The following master/bachelor thesis topics are currently offered by the Text Technology Lab. You are also welcome to bring in your own topics and ideas. If you are interested in one of them, please contact Alexander Mehler.
Situation-dependent clothing modeling of 3D avatars. (B.Sc., M.Sc.)
Description
If you want to automatically generate a scene with people, you have to pay special attention to their clothing. This is because clothing is not only a means to an end, but is influenced by many different factors:For example, clothing can reflect the person’s social status, but it can also be culturally conditioned. The clothing can be both day and lifetime dependent and from the locations visited. In this work exactly this topic is to be dealt with. To do this, build on the work of Mr. Dächert, a VR realized, UMA-based avatareditor for the VAnnotatoR[1]. As a bachelor thesis, you are to derive on which (preferably orthogonal) constraints the choice of dress depends and generate a corresponding resource for the UMA models. This should then allow realistic dressed avatars to be generated. As a master thesis, this will be supplemented by the fact that these conditions are to be automatically recognized and processed from text descriptions. UMA: https://github.com/umasteeringgroup/UMA
Multimodal word embeddings (B.Sc., M.Sc.)
Description
Usually, word embeddings are obtained from co-occurrence pattern within texts. Using annotated image databases, these embeddings can be enriched by embeddings on image features, giving rise to so-called multimodal embeddings . Within this broad topic, the candidate develops multimodal embeddings and compares them to unimodal ones on various tasks from computational linguistics such as word sense disambiguation. Parameters to vary include the choice of image database, the segmentation of image annotations, image feature selection, the integration of verbal and visual embeddings, and evaluation scenario.
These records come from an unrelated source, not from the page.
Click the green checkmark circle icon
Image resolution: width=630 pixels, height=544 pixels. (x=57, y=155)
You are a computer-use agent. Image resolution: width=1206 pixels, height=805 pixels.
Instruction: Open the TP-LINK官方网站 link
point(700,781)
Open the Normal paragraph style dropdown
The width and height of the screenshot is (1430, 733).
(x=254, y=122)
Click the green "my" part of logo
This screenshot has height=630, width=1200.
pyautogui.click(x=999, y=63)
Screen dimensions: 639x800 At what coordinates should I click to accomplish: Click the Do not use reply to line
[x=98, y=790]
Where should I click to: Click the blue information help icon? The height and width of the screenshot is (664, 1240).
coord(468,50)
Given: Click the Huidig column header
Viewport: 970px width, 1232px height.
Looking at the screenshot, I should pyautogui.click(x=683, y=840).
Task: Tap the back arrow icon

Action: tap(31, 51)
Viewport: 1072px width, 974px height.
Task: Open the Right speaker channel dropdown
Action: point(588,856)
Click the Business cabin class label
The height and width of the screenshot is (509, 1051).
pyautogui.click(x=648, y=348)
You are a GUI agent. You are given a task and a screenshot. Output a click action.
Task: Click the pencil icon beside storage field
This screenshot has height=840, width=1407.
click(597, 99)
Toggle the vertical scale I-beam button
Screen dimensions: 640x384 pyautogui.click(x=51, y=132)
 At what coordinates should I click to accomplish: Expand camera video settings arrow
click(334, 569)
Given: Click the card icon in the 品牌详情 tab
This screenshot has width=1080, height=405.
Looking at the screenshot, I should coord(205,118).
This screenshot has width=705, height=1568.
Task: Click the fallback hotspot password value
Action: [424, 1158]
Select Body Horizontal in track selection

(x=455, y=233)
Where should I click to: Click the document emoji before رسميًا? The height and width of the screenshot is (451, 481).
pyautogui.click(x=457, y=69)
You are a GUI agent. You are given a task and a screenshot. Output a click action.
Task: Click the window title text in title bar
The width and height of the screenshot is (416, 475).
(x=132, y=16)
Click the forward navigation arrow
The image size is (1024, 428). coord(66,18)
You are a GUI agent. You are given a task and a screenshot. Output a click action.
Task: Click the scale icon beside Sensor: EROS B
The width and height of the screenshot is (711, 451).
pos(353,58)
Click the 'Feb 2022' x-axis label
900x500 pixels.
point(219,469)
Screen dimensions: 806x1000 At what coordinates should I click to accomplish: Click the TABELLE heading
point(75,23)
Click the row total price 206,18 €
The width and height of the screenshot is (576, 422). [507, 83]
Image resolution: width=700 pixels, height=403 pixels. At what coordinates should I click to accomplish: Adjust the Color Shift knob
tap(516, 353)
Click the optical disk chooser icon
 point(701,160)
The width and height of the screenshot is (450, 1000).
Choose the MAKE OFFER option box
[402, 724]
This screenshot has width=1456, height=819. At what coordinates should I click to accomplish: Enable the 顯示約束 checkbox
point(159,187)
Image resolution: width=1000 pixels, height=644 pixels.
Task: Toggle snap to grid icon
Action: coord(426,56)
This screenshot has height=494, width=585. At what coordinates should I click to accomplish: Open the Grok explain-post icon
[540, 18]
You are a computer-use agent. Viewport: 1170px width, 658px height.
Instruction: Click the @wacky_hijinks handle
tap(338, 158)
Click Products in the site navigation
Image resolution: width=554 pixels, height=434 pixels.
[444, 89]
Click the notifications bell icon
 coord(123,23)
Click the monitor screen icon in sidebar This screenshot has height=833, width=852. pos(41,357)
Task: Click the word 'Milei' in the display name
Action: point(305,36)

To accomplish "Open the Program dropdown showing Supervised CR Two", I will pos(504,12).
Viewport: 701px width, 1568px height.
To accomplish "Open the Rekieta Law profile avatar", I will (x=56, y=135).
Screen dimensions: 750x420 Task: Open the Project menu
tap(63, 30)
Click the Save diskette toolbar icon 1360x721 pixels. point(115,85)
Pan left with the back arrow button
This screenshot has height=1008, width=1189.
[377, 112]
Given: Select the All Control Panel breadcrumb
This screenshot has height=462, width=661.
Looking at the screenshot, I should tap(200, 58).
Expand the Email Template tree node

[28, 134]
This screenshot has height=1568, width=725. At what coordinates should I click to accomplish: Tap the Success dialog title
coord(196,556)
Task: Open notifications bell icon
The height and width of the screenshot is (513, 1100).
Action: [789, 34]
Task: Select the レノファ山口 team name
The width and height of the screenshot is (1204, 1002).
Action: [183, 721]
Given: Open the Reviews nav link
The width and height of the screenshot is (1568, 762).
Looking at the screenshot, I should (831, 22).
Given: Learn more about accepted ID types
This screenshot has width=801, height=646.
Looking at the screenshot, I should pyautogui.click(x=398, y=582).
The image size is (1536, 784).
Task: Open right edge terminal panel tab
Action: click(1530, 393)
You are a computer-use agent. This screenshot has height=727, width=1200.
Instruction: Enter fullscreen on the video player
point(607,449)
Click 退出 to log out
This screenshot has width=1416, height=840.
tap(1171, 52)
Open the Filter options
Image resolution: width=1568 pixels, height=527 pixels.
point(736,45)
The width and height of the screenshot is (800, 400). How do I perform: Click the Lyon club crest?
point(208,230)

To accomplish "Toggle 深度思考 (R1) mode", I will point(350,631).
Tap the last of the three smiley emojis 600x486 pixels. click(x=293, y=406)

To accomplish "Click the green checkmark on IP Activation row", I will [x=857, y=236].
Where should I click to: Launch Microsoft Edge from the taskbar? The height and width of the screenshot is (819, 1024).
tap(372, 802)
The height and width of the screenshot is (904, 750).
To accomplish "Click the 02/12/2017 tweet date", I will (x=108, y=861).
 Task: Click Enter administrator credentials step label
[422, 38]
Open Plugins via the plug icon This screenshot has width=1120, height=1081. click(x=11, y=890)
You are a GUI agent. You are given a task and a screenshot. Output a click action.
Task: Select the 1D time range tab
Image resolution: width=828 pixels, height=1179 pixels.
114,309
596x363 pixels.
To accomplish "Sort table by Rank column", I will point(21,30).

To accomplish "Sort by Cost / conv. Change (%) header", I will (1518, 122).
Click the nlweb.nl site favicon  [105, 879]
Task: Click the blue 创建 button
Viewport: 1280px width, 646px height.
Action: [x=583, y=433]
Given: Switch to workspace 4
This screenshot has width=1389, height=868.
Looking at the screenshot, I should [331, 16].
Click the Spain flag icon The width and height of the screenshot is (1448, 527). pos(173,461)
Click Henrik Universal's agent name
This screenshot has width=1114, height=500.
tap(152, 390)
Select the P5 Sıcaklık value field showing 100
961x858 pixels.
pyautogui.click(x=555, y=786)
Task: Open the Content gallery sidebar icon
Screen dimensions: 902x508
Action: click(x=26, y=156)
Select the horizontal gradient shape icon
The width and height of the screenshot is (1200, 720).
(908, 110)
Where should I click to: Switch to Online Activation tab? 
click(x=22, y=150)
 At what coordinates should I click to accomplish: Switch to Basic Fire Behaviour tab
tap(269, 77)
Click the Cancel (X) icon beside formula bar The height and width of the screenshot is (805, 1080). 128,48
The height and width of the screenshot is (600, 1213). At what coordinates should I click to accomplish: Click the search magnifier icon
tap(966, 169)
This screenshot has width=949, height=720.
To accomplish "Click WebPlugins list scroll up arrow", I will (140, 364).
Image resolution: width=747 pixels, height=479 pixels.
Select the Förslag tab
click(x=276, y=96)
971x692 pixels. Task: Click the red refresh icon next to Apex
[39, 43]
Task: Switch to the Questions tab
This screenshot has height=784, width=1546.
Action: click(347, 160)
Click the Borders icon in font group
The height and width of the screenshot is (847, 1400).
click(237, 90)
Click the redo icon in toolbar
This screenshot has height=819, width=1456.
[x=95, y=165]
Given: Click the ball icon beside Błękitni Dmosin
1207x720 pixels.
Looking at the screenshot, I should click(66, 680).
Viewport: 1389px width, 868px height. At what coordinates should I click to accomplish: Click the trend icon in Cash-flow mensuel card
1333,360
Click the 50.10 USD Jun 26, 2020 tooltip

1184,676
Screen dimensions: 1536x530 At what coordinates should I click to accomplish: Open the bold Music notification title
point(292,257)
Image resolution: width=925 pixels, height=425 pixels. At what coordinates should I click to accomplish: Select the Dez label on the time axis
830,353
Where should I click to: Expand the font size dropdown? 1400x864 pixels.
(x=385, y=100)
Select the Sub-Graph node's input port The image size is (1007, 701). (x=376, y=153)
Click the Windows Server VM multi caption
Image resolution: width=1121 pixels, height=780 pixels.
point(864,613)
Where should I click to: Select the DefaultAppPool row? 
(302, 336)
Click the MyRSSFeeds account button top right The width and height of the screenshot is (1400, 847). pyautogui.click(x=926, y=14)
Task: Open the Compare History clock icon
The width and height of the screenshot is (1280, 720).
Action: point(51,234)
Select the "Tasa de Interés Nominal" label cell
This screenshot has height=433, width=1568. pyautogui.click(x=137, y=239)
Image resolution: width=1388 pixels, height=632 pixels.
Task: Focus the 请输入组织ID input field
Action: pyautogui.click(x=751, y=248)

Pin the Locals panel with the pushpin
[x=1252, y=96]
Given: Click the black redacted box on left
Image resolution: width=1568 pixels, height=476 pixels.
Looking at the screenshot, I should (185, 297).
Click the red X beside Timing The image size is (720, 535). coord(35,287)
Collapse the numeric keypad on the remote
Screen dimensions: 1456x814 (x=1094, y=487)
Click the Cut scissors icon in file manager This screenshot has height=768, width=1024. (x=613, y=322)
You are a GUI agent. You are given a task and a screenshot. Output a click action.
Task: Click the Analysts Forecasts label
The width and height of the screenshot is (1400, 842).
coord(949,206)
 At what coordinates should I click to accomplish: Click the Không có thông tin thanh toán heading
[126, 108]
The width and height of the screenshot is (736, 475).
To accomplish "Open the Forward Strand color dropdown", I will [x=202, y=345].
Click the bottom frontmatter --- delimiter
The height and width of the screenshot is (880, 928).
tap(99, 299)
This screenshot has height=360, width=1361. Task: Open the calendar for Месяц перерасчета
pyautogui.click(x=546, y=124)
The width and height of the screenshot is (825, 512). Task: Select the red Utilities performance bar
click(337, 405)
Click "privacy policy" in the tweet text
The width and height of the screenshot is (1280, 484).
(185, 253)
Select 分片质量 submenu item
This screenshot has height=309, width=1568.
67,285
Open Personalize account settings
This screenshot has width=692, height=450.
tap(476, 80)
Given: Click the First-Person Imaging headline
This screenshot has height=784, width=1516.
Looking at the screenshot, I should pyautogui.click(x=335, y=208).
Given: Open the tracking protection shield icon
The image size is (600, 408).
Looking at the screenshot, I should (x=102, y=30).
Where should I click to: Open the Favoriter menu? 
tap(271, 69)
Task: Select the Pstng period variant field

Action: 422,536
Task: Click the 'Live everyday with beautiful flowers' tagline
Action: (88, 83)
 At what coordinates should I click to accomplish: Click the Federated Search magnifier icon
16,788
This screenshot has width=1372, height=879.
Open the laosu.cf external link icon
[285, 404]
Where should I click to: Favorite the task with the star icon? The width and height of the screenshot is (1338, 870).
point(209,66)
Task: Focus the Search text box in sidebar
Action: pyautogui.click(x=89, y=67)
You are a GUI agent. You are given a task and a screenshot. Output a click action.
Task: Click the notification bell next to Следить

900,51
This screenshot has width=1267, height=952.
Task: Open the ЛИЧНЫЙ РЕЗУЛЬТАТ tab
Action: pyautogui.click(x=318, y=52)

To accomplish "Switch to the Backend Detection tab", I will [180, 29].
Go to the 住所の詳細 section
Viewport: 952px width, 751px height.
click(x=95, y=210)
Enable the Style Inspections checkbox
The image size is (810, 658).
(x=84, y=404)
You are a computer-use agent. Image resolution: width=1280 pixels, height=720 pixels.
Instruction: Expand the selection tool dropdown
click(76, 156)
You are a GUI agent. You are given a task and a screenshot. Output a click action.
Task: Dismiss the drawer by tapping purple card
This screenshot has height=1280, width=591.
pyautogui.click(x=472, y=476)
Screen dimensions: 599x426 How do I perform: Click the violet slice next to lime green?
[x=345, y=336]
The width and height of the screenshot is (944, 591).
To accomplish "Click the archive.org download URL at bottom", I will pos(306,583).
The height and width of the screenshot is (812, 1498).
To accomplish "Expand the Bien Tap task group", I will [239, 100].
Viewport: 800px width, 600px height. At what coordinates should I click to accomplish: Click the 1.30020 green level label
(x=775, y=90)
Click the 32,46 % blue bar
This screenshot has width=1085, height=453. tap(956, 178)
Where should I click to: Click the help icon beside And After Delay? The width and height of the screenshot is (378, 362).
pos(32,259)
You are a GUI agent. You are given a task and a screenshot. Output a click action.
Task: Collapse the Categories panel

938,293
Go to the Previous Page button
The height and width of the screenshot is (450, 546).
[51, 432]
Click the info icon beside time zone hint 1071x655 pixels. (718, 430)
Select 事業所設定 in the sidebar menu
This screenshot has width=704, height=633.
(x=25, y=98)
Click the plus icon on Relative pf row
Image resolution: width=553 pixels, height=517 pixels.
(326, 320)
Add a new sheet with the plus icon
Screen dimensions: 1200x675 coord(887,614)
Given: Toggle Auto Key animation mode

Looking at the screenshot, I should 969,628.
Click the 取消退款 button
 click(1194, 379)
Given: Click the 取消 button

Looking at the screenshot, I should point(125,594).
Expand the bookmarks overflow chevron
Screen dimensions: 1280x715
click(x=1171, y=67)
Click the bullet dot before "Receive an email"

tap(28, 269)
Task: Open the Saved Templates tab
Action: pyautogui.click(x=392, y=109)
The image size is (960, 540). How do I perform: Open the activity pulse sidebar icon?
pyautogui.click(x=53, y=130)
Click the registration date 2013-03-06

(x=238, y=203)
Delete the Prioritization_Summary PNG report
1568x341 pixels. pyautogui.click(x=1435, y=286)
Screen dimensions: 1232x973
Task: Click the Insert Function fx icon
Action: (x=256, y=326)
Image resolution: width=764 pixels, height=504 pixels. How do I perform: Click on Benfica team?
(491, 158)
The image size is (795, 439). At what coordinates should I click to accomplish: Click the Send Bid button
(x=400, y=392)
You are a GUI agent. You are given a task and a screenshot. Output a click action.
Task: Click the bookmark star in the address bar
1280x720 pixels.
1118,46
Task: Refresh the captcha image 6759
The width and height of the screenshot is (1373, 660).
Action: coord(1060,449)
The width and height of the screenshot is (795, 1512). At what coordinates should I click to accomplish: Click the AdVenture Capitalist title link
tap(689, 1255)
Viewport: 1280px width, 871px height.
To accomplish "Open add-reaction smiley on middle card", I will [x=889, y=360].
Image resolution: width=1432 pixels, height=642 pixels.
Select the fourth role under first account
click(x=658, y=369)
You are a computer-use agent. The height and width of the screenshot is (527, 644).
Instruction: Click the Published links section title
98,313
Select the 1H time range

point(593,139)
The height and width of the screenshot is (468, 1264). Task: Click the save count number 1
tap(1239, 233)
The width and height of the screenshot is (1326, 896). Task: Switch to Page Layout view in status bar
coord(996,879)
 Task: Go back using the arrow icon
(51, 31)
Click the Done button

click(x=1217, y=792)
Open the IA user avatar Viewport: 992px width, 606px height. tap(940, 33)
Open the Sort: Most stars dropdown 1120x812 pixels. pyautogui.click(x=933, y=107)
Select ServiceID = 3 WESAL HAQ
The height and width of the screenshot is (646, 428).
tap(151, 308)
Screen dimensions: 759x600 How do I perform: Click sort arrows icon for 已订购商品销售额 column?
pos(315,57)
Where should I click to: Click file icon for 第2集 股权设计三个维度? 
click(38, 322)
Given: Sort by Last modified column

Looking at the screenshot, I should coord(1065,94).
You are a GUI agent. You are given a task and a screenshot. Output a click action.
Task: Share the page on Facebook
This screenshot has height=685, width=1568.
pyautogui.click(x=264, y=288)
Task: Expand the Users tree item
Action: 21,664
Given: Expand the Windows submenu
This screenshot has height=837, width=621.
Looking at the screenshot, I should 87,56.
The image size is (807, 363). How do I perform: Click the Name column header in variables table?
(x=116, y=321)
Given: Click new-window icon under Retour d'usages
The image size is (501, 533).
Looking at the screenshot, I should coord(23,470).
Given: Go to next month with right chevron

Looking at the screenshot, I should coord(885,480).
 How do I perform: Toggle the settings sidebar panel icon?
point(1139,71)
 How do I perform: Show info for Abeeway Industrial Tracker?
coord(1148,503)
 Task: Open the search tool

Inference Engine on Spatial and Temporal Relations (M.Sc.)
Description
In order to infer new statements from a body of given statements a so-called inference or reasoning engine (e.g., is required. The candidate plans and implements an inference engine on temporal and spatial statements such as “is included in” and “earlier then”. A main challenge of this thesis is to account for transitive inference pattern of temporal and spatial relations.
Authorship-related Word Embeddings (B.Sc., M.Sc.)
Description
Word embeddings are usually computed on large corpora. The larger and more diverse the corpora, the more diverse the aspects of the respective language that can be represented in the embedding space. In this thesis, embedding spaces for different authors will be calculated and analyzed separately. For this purpose, the candidate will pre-train word embeddings on large corpora and then specialize them on smaller corpora. Finally, the embedding spaces created for the different authors have to be evaluated and analyzed in the context of automatic authorship recognition.
Topic Models (B.Sc., M.Sc.)
Description
There are various methods for classifying texts according to topic. These include established models such as topic models based on Latent Dirichlet Allocation (LDA), but also newer methods such as text2ddc. In this thesis, the differences and similarities of these and related topic models will be analyzed and evaluated comparatively. The candidate will focus on combinations of these topic models to increase their overall performance.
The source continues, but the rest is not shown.